- **Your objective**
Rewrite the records from the line that has "This screenshot has" through the end, putting "Window" in place of "Viewport" and keeping everything else unchanged; leave the pictures out.

BEGIN Stored data

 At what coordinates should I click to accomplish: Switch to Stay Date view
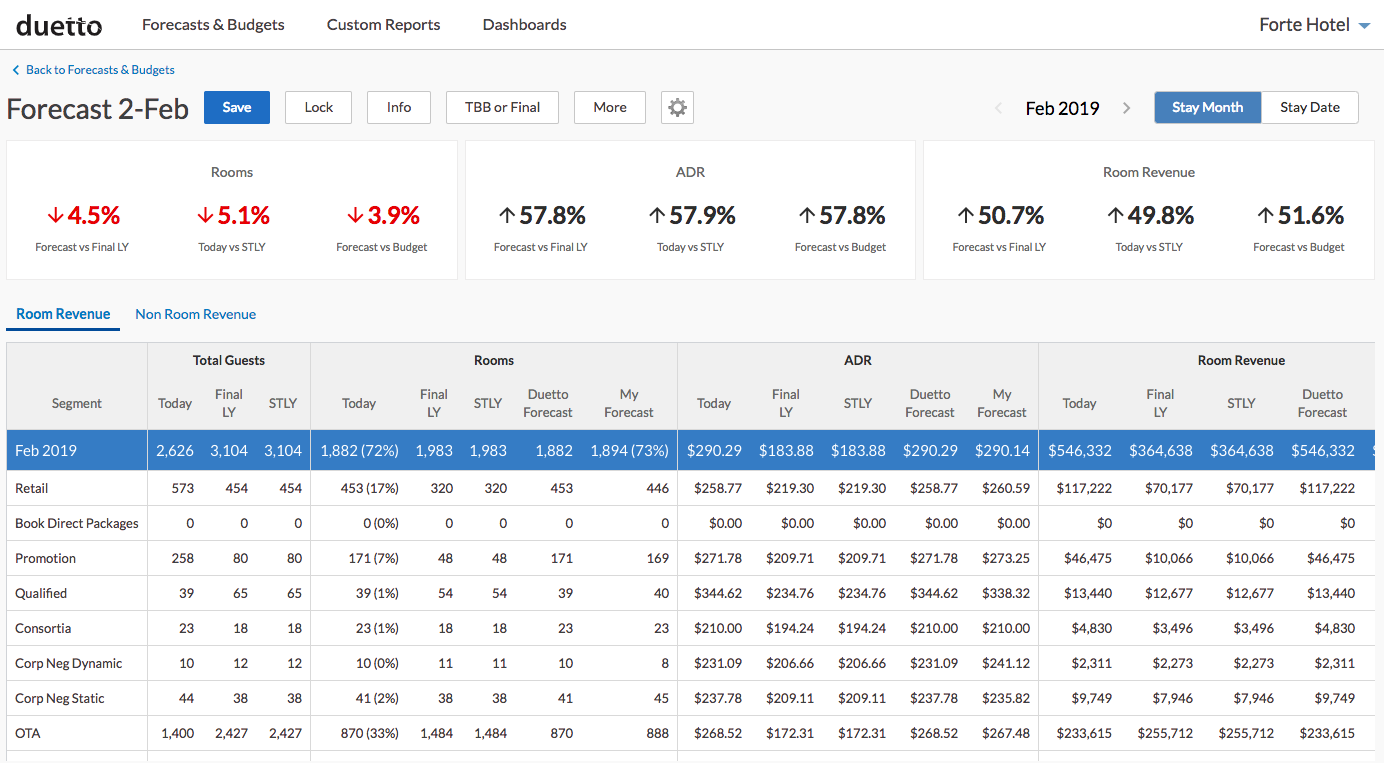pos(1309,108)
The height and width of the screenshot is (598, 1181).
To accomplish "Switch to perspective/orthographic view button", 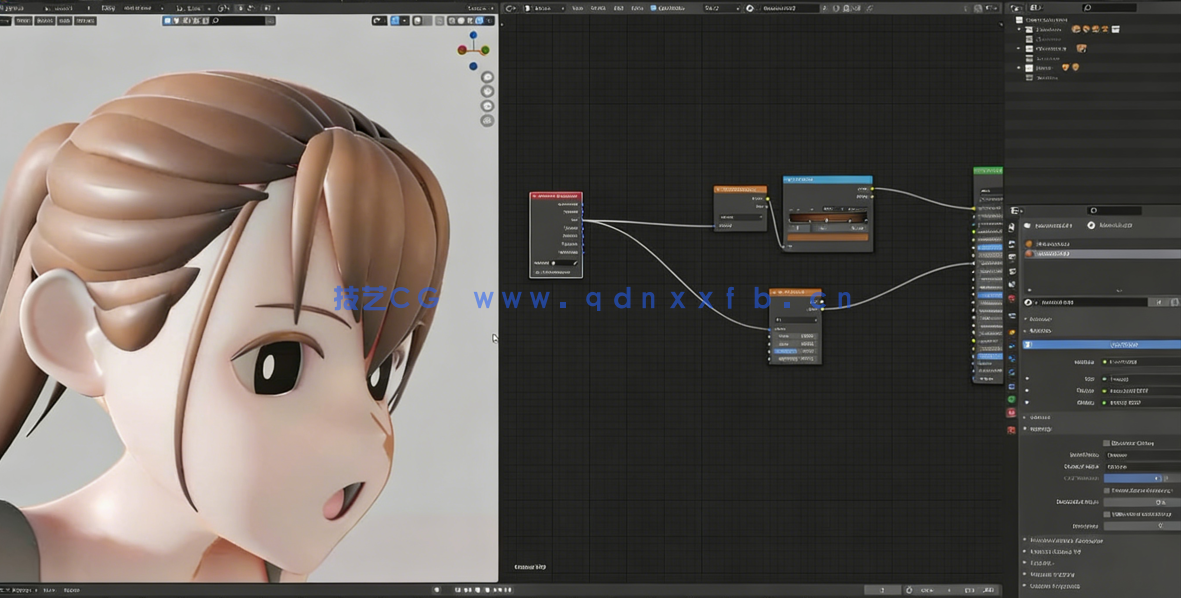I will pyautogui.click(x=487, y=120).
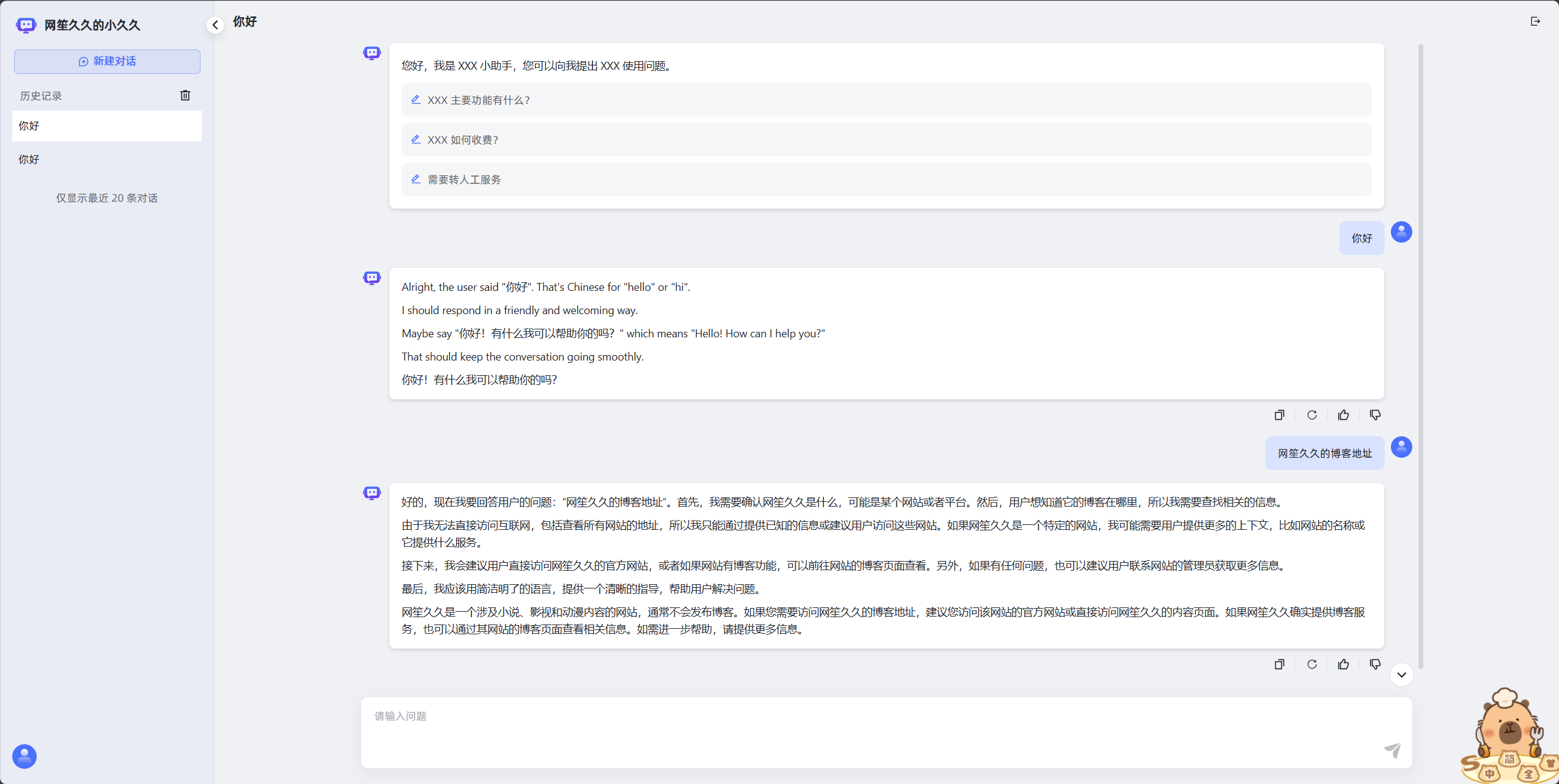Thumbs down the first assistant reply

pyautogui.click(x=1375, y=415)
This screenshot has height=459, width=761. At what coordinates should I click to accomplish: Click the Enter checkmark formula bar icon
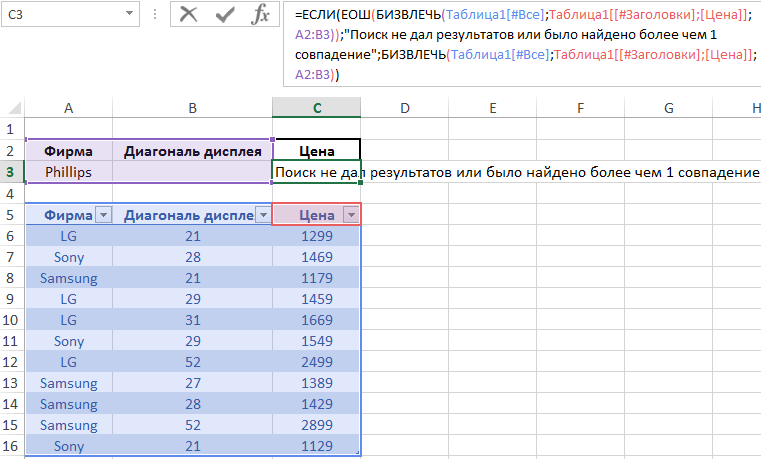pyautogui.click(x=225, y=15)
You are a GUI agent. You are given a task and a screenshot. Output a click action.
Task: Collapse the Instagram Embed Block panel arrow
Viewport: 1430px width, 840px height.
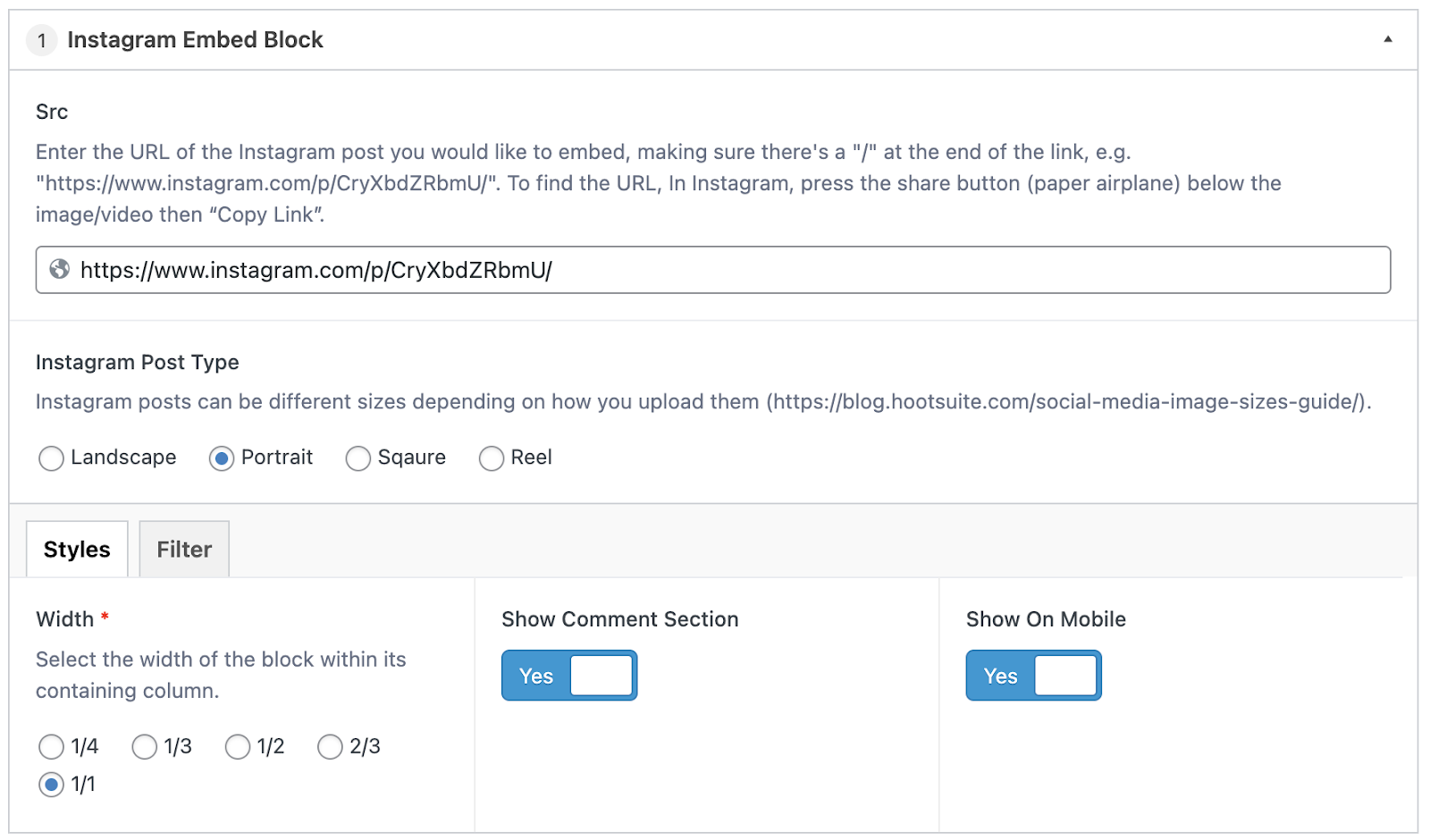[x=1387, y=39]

END Stored data

- **Task answer**
This screenshot has height=459, width=761. At what coordinates should I click to accomplish: Click the Enter checkmark formula bar icon
pyautogui.click(x=225, y=15)
You are a GUI agent. You are given a task and a screenshot. Output a click action.
Task: Collapse the Instagram Embed Block panel arrow
Window: 1430px width, 840px height.
[x=1387, y=39]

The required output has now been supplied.